[BLOC DE TEXTE]:
Par arrêtés 2060 et 2057 CM du 7 octobre 2022, l’ancien Président de la Polynésie française avait tenté de créer auprès de la Direction Générale de l’Education et des Enseignements, des Comités Techniques Paritaires, hygiène et sécurité des enseignements des premier et second degrés.
A priori, rien d’inquiétant dans ces deux arrêtés, sauf que dans le secteur de l’éducation ces Comités Techniques Paritaires existent déjà et qu’ils fonctionnent !

Pour se défendre, la Polynésie française a tenté de se justifier en indiquant que ces comités n’étaient destinés qu’aux fonctionnaires d’Etat ! Bel argument, mais faux argument puisque le tribunal a constaté qu’ils touchaient également les fonctionnaires du Pays.

Il est vrai que la représentation des agents mis à la disposition du Pays par l’Etat fait défaut. Cela fait bientôt deux ans que notre syndicat demande en vain que les agents de l’Etat (CEAPF ou mis à disposition) intègrent les Comités Techniques Paritaires existant, comme le prévoit la réglementation.
Visiblement, dans le secteur de l’éducation, particulièrement administré par les fonctionnaires d’Etat, ce mélange n’est pas souhaité. Il semble préférable de ne dépendre que de ses propres règles et de se les fixer soi-même, sans que les élus de Tarahoi aient leur mot à dire.

Telle est sans doute la finalité des deux arrêtés annulés qui constituent des ersatz de réglementation ayant pour objet de régler loin des regards trop curieux l’organisation des établissements des premier et second degrés.

En interne, il se dit que ces arrêtés ont été initiés par le Vice-Rectorat, via le bureau des ressources humaines de la DGEE dirigé par des fonctionnaires d’Etat.

Pour la composition de ces comités, point d’élections ! Juste une cooptation dans laquelle le rectorat choisirait ses interlocuteurs. Belle leçon de démocratie.

Ainsi, selon ces deux arrêtés, les modalités de représentation des personnels ont été exclusivement renvoyées à un « protocole d’accord » signé le 21 octobre 2022. Or ce protocole n’a été signé que par des organisations non représentatives au sens de la réglementation applicable localement ou par des personnes non membres d’une organisation représentative.

En termes d’opacité et d’entourloupe, difficile de faire mieux.

Un invité surprise au Tribunal Administratif

En général, la Polynésie française est représentée au Tribunal Administratif par les juristes du Secrétariat Général du Gouvernement (SGG) ou de la Direction Générale des Ressources Humaines (DGRH) qui bénéficient d’une délégation du Président du Pays.

Le jour de l’audience, c’est le représentant du Vice-Recteur qui est venu lui-même défendre ces deux arrêtés et indiquer que le SGG déposerait une note en délibéré !

[LIGNES]:
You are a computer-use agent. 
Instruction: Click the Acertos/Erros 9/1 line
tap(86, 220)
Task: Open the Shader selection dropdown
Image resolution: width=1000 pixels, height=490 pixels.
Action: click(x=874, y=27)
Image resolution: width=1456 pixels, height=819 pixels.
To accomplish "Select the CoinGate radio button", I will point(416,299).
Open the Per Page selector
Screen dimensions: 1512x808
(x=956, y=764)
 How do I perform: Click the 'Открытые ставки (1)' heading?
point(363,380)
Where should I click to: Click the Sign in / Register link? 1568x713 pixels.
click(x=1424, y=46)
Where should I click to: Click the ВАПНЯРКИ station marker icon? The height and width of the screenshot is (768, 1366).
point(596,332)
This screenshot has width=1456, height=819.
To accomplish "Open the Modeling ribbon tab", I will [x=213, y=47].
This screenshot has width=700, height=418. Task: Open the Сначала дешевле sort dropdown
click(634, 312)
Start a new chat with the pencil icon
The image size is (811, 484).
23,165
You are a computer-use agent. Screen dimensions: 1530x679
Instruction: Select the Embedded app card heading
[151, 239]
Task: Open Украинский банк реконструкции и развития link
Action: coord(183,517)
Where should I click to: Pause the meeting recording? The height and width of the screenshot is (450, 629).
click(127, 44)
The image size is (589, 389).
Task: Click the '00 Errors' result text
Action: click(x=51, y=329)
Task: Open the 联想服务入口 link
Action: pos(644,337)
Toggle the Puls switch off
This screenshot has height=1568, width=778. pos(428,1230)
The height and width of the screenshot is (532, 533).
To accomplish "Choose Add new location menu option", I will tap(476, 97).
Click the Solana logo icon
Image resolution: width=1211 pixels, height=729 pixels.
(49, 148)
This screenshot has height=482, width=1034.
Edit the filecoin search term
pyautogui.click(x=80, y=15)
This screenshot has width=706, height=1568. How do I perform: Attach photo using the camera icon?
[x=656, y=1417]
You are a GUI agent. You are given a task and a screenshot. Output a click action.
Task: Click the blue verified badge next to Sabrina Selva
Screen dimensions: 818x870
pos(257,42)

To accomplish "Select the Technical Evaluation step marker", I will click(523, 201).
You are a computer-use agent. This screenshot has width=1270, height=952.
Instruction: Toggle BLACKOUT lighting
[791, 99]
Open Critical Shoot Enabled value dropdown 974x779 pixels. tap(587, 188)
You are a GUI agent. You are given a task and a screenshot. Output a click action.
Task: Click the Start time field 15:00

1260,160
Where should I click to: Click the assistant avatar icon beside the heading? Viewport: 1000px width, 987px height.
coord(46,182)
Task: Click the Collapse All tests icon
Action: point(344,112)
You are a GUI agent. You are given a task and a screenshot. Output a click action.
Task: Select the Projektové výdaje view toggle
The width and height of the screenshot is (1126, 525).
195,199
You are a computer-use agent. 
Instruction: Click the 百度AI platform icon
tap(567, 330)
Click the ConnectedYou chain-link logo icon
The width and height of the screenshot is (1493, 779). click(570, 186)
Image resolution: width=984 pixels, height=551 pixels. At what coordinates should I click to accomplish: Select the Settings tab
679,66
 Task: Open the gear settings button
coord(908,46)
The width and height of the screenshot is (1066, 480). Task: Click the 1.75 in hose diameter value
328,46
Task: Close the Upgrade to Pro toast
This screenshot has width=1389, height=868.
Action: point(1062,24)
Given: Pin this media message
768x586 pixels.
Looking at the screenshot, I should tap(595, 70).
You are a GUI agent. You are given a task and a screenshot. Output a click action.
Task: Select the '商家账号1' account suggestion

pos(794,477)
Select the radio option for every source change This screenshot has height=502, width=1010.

[EXERCICE]:
Citez, dans le texte sur les arrêtés annulés, tout ce qui va de « A priori, rien » jusqu'à « fonctionnaires du Pays. ».

[CORRIGÉ]:
A priori, rien d’inquiétant dans ces deux arrêtés, sauf que dans le secteur de l’éducation ces Comités Techniques Paritaires existent déjà et qu’ils fonctionnent !

Pour se défendre, la Polynésie française a tenté de se justifier en indiquant que ces comités n’étaient destinés qu’aux fonctionnaires d’Etat ! Bel argument, mais faux argument puisque le tribunal a constaté qu’ils touchaient également les fonctionnaires du Pays.